======== Entries supplied

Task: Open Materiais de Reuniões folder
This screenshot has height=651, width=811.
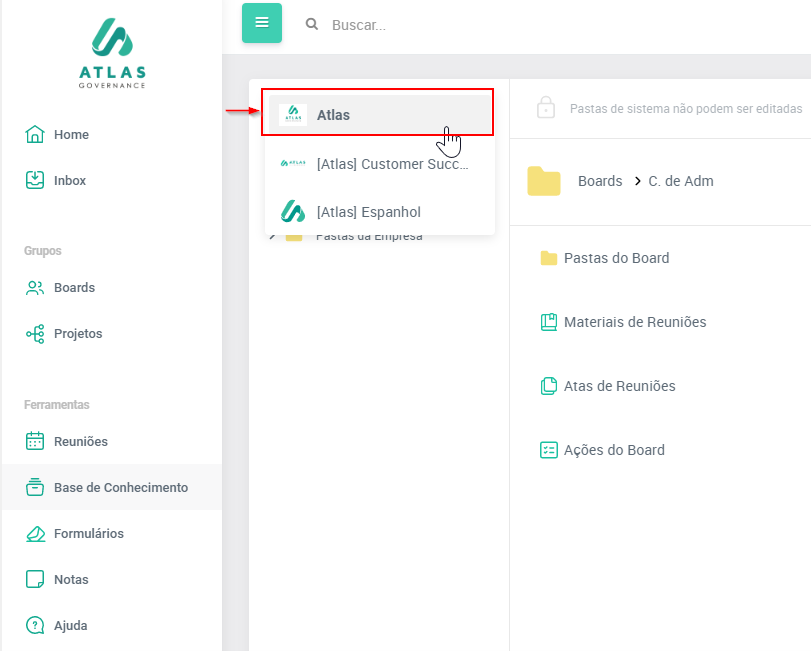Action: tap(634, 322)
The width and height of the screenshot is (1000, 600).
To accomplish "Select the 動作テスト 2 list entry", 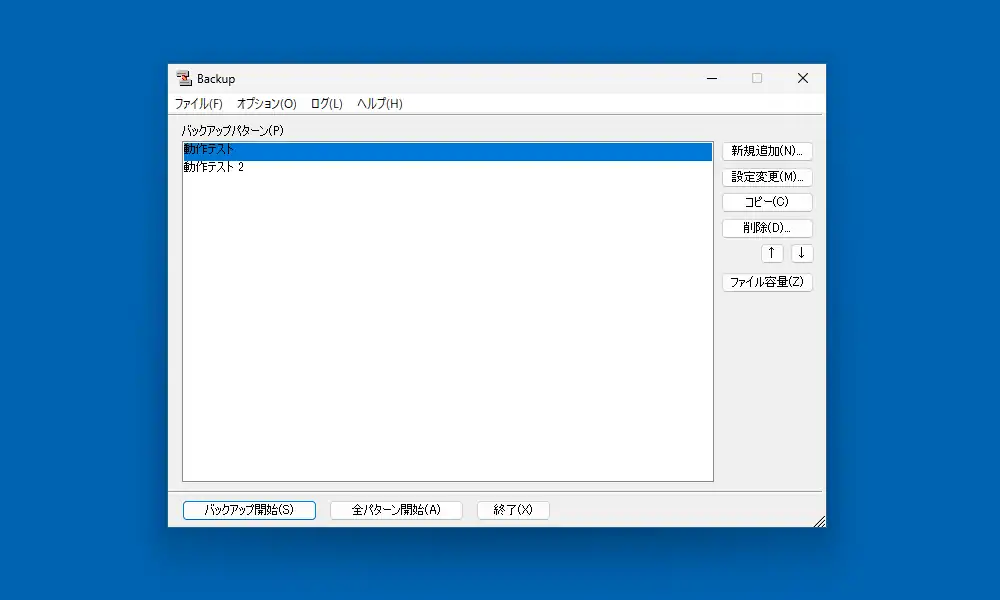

================

--- Task instructions ---
Repeat the lines above exactly, and keep every picture out.

--- Task result ---
Task: Open Materiais de Reuniões folder
This screenshot has height=651, width=811.
Action: tap(634, 322)
The width and height of the screenshot is (1000, 600).
To accomplish "Select the 動作テスト 2 list entry", 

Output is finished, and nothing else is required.